━━━━━ DATA ENTRIES

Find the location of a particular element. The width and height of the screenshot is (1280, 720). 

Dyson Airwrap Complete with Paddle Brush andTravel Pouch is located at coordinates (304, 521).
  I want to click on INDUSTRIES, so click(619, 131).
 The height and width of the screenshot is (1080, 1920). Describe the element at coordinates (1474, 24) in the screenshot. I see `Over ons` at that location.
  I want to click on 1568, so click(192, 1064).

━━━━━━━━━━

▶ **EXERCISE TASK**:
Reproduce the material above, switching "particular" to "specific" and leaving everything else untouched.

▶ **CORRECT ANSWER**:
Find the location of a specific element. The width and height of the screenshot is (1280, 720). 

Dyson Airwrap Complete with Paddle Brush andTravel Pouch is located at coordinates (304, 521).
  I want to click on INDUSTRIES, so click(619, 131).
 The height and width of the screenshot is (1080, 1920). Describe the element at coordinates (1474, 24) in the screenshot. I see `Over ons` at that location.
  I want to click on 1568, so click(192, 1064).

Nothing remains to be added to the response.